Prompt | The answer must be an exact copy of the lines from the one with "956x457 pixels. How" through the final line below, with no pictures and nothing else.

******

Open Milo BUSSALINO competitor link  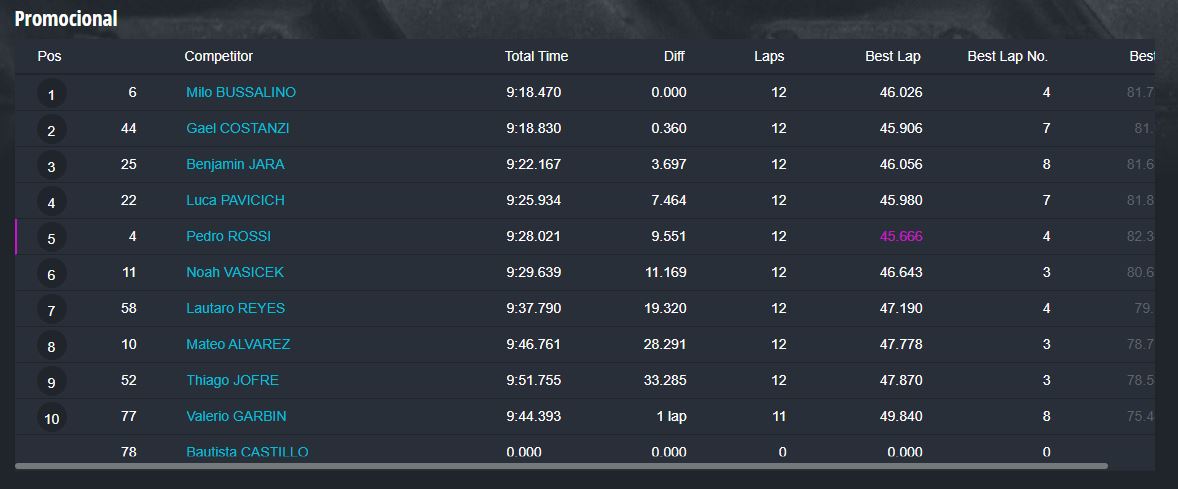[x=240, y=92]
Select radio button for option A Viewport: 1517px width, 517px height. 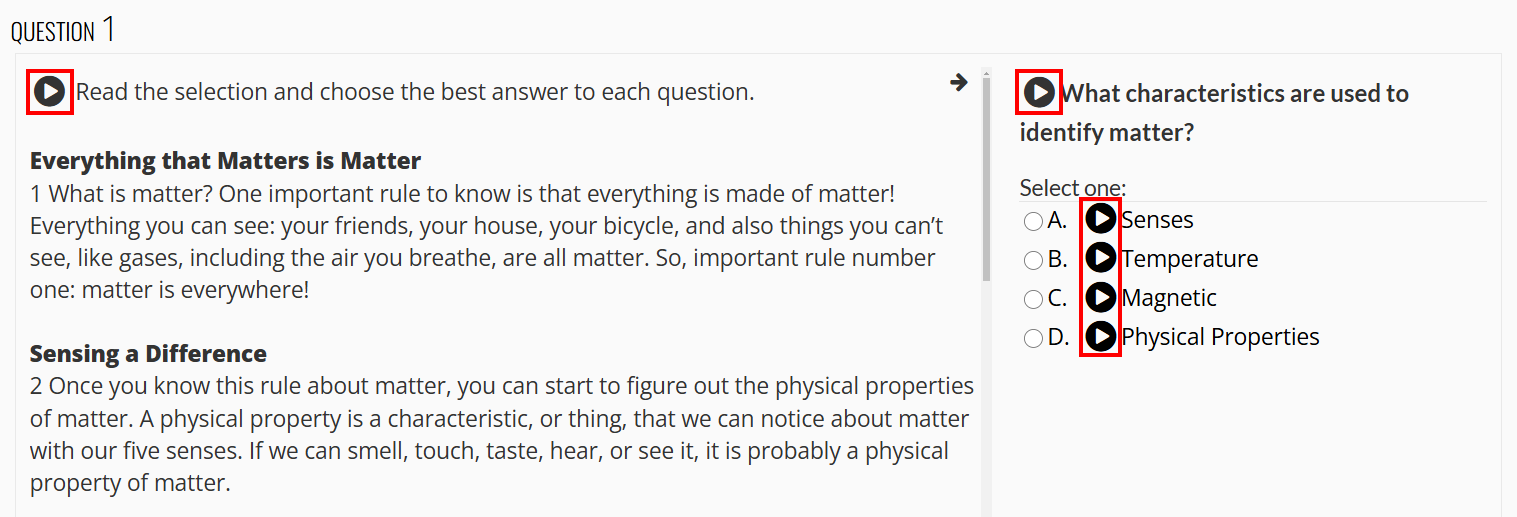1033,221
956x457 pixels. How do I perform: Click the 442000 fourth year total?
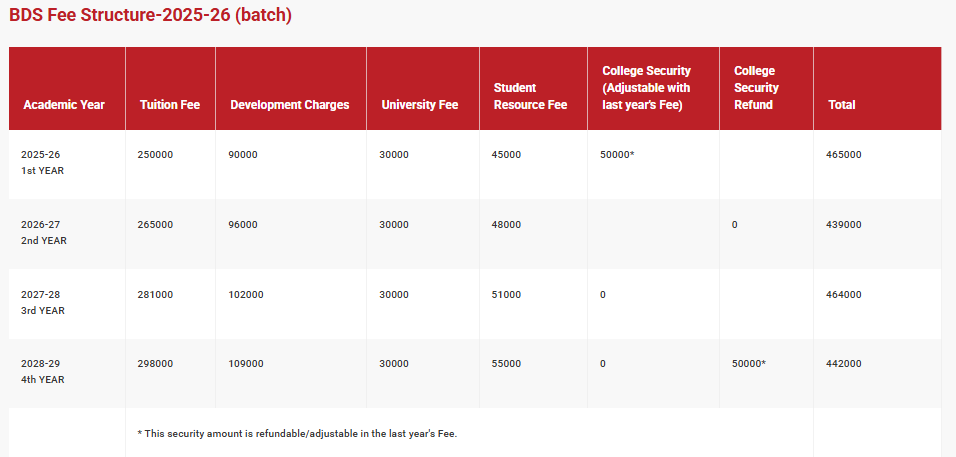click(x=844, y=364)
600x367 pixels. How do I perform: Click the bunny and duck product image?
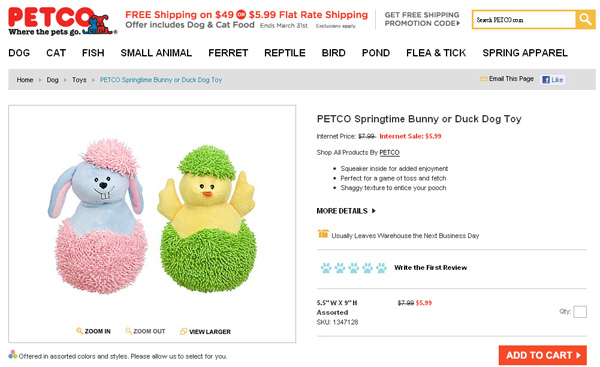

******

Exercise result |
956x457 pixels. How do I perform: Click the 442000 fourth year total?
click(x=844, y=364)
600x367 pixels. How do I perform: Click the bunny and duck product image?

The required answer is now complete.